Ho pensato di raccogliere in questo articolo 10 consigli per organizzare al meglio la vostra (prima) visita al Salone Internazionale del Libro di Torino. Buona lettura e buona organizzazione!

1 Raggiungete Lingotto Fiere con i mezzi pubblici

La logistica è il primo punto da prendere in considerazione. Sono sicura che non avete nessuna voglia di girare a vuoto con l’auto per un’ora attorno al Lingotto Fiere, pregando in hindi tutte le divinità indiane che vi liberino un posto (pure a pagamento, tra l’altro). Forse se arrivate presto un posto potete anche trovarlo, ma Lingotto Fiere è ben collegato con le stazioni ferroviarie principali. Oltre a numerose linee di autobus, Lingotto Fiere è collegato dalla veloce metropolitana di Torino.

Considerate l’idea di arrivare in treno, inquinerete meno e sarete senz’altro meno stressati; se alle casse esibirete il biglietto del treno avrete un piccolo sconto (7 € anziché 10 €).

2 Ottimizzate i tempi (in particolare se arrivate da lontano)

A nessuno piace stare in coda e a noi italiani men che meno. Le code per entrare al Salone possono essere molto lunghe e dato che a maggio inizia a far caldo, può essere fastidioso attendere per ore sotto il sole. In sostanza, rischiate di entrare già stanchi e stufi al Salone. Per questo vi suggerisco di dare un’occhiata al sito del Salone e di acquistare on line i biglietti: è vero che acquistare il salta fila ha un sovrapprezzo, ma che è meglio spendere un euro in più che stare un’ora in piedi!

3 Studiate il programma e la mappa con la posizione degli stand

Il Salone è immenso e il programma non è da meno: appena sarete entrati al Salone chiedete una mappa degli stand e il programma degli eventi della giornata; sedetevi, prendere la matita e segnate gli eventi che vi interessano o gli editori che conoscete o che volete conoscere.

Il programma è già consultabile, così se avete solo un giorno da dedicare al Salone potete sceglierlo in funzione dell’evento che vi interessa. Vi ricordo che per gli autori o gli eventi più ‘grossi’ è bene arrivare una mezz’oretta prima che cominci perché le sale dove si svolgono si riempiono facilmente.

4 Rivalutate la Francia

Ebbene sì, quest’anno nessun Paese ospite esotico: i nostri cugini d’Oltralpe saranno i protagonisti della 31° edizione del Salone è dedicata alla Francia. Dalla letteratura alla saggistica, dai libri per ragazzi alle bande dessinée, sono tanti gli Autori e le Autrici francesi e provenienti dalle ex-colonie che ci faranno compagnia quest’anno. Date un’occhiata tra i nomi!

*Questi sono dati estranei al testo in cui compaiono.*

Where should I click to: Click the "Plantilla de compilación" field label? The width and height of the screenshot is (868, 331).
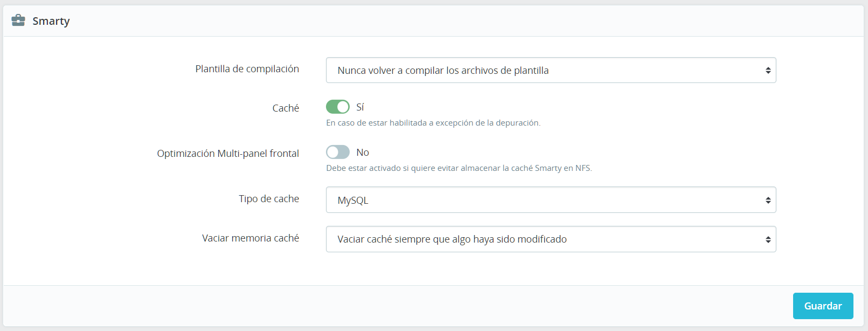point(247,69)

5 Riposatevi (è un ordine!)

L’effetto serra che si sviluppa nei padiglioni di Lingotto Fiere può essere esasperante: dovete fare una pausa! Purtroppo tra gli stand e le corsie vedrete poche panchine per risposarsi, ma nell’area d’ingresso e all’esterno del padiglione opposto all’entrata dovreste trovare una (minuscola) area pic nic. Eventualmente, accampatevi da qualche parte o sulle gradinate d’ingresso e riposatevi, sfogliando magari il vostro ultimo acquisto. E valutate il prossimo.

Questa foto l’ho scattata da un punto rilevato dove mi ero appollaiata per mangiare!

6 Portatevi il pranzo da casa (e tanta acqua!)

Al Salone ci sono bar e chioschetti che vendono street food, senza troppa varietà. Ci sono code chilometriche per procacciarsi un panino, c’è il rischio di mangiare in piedi perché ci sono pochi posti a sedere e aggiungete anche che col prezzo di panino e bibita vi comprate (almeno) un libro. Quindi? Suggerisco di portarsi qualcosa da casa (acqua, soprattutto, ricordate l’effetto serra?) e di mangiarlo seduti sulle gradinate d’ingresso o nella piccola area pic nic esterna (se siete fortunati a trovare un posto).

7 Siate curiosi (e indipendenti!)

Il Salone del Libero è principalmente scoperta: troverete un autore nuovo, un libro ambientato in un luogo che non conoscevate, scoprirete una casa editrice magari piccola ma con un buon catalogo interessante. Tutto questo solo se sarete curiosi e vi metterete in gioco. E’ vero che nel punto 3 vi ho detto di scegliere gli stand da vedere, ma ritagliatevi un po’ di tempo per visitare qualche stand che vi ispira anche solo per il nome dell’editore o per l’arredamento scelto (lo stand di NN Editore, ad esempio, sembra un salottino!).

8 Armatevi di pazienza

Avrete bisogno di pazienza per ogni passo, soprattutto se andrete al Salone al sabato o alla domenica. Ci saranno parecchie code: all’ingresso, ai chioschetti (a meno che non seguiate il consiglio n.6), ai bagni, agli eventi più importanti, negli stand grandi (ma voi seguirete il punto n.7 e quindi questa coda la eviterete).

9 Parlate con gli editori (non vi mangiano!)

Una delle migliori scoperte durante uno dei tanti Saloni del Libro è stata quando mi sono avvicinata allo stand di Keller Editore. Mi avevano colpito le copertine e ho potuto scambiare due parole con con l’editore che, ovviamente senza impegno, mi ha suggerito un libro. Il libro era un reportage sulla guerra dei Balcani e dato che ne sapevo poco e niente, l’ho comprato e divorato in pochi giorni. Da allora di libri editi da Keller ne ho letti tanti, e non mi hanno mai delusa.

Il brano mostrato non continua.